< 2 Corinthians 6 >
1 So we therefore as workers together beseech you, that ye receiue not the grace of God in vaine.
En wij, als medearbeidende, bidden u ook, dat gij de genade Gods niet tevergeefs moogt ontvangen hebben.
2 For he sayth, I haue heard thee in a time accepted, and in the day of saluation haue I succoured thee: beholde nowe the accepted time, beholde nowe the day of saluation.
Want Hij zegt: In den aangenamen tijd heb Ik u verhoord, en in den dag der zaligheid heb Ik u geholpen.
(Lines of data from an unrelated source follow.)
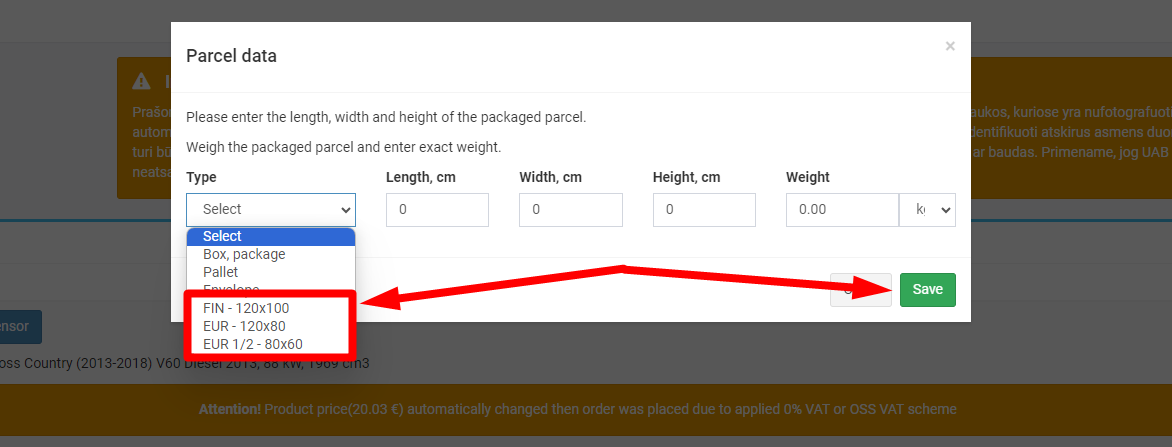Choose the partially hidden Envelope option
Viewport: 1172px width, 447px height.
[231, 287]
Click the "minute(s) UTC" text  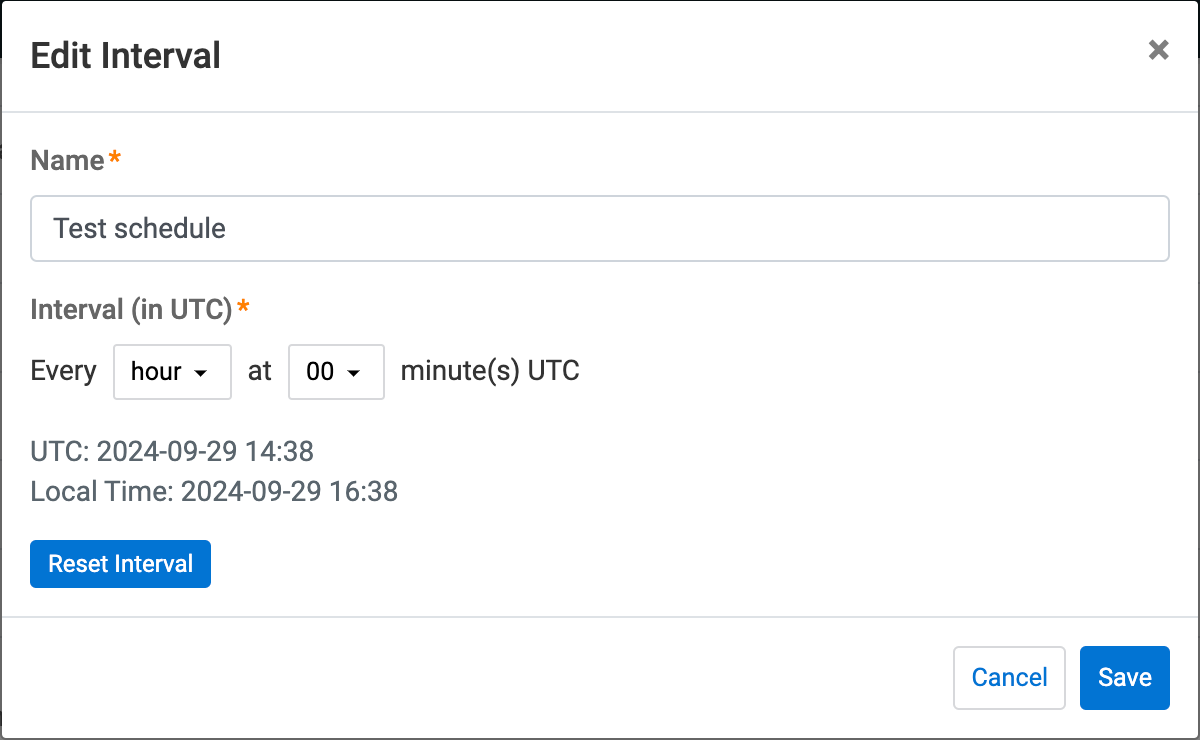pos(490,372)
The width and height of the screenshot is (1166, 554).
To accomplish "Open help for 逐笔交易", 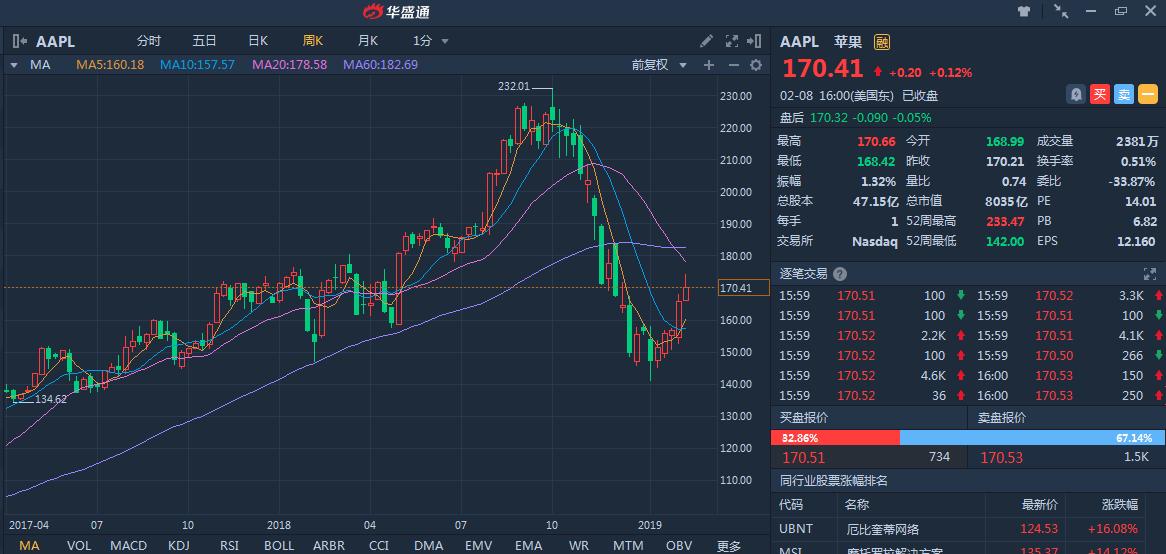I will (839, 274).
Ziet, nu is het de welaangename tijd, ziet, nu is het de dag der zaligheid!
3 We giue no occasion of offence in any thing, that our ministerie shoulde not be reprehended.
Wij geven geen aanstoot in enig ding, opdat de bediening niet gelasterd worde.
4 But in all things we approue our selues as the ministers of God, in much patience, in afflictions, in necessities, in distresses,
Maar wij, als dienaars van God, maken onszelven in alles aangenaam, in vele verdraagzaamheid, in verdrukkingen, in noden, in benauwdheden,
5 In stripes, in prisons, in tumults, in labours,
In slagen, in gevangenissen, in beroerten, in arbeid, in waken, in vasten,
6 By watchings, by fastings, by puritie, by knowledge, by long suffering, by kindnesse, by the holy Ghost, by loue vnfained,
In reinheid, in kennis, in lankmoedigheid, in goedertierenheid, in den Heiligen Geest, in ongeveinsde liefde,
7 By the worde of trueth, by the power of God, by the armour of righteousnesse on the right hand, and on the left,
In het woord der waarheid, in de kracht van God, door de wapenen der gerechtigheid aan de rechter en aan de linker zijde;
8 By honour, and dishonour, by euill report, and good report, as deceiuers, and yet true:
Door eer en oneer, door kwaad gerucht en goed gerucht; als verleiders, en nochtans waarachtigen;
9 As vnknowen, and yet knowen: as dying, and beholde, we liue: as chastened, and yet not killed:
Als onbekenden, en nochtans bekend; als stervenden, en ziet, wij leven; als getuchtigd, en niet gedood;
10 As sorowing, and yet alway reioycing: as poore, and yet make many riche: as hauing nothing, and yet possessing all things.
Als droevig zijnde, doch altijd blijde; als arm, doch velen rijk makende; als niets hebbende, en nochtans alles bezittende.
11 O Corinthians, our mouth is open vnto you: our heart is made large.
Onze mond is opengedaan tegen u, o Korinthiers, ons hart is uitgebreid.
12 Ye are not kept strait in vs, but ye are kept strait in your owne bowels.
Gij zijt niet nauw in ons, maar gij zijt nauw in uw ingewanden.
13 Nowe for the same recompence, I speake as to my children, Be you also inlarged.
Nu, om dezelfde vergelding te doen, ik spreek als tot mijn kinderen) zo wordt gij ook uitgebreid.
14 Be not vnequally yoked with the infidels: for what fellowship hath righteousnesse with vnrighteousnesse? and what communion hath light with darkenesse?
Trekt niet een ander juk aan met de ongelovigen; want wat mededeel heeft de gerechtigheid met de ongerechtigheid, en wat gemeenschap heeft het licht met de duisternis?
15 And what concord hath Christ with Belial? or what part hath the beleeuer with the infidell?
En wat samenstemming heeft Christus met Belial, of wat deel heeft de gelovige met den ongelovige?
16 And what agreement hath the Temple of God with idols? for ye are the Temple of the liuing God: as God hath said, I will dwell among them, and walke there: and I will be their God, and they shalbe my people.
Of wat samenvoeging heeft de tempel Gods met de afgoden? Want gij zijt de tempel des levenden Gods; gelijkerwijs God gezegd heeft: Ik zal in hen wonen, en Ik zal onder hen wandelen; en Ik zal hun God zijn, en zij zullen Mij een volk zijn.
17 Wherefore come out from among them, and separate your selues, saith the Lord, and touch none vncleane thing, and I wil receiue you.
Daarom gaat uit het midden van hen, en scheidt u af, zegt de Heere, en raakt niet aan hetgeen onrein is, en Ik zal ulieden aannemen.
18 And I will be a Father vnto you, and ye shalbe my sonnes and daughters, saith the Lord almightie.
En Ik zal u tot een Vader zijn, en gij zult Mij tot zonen en dochteren zijn, zegt de Heere, de Almachtige.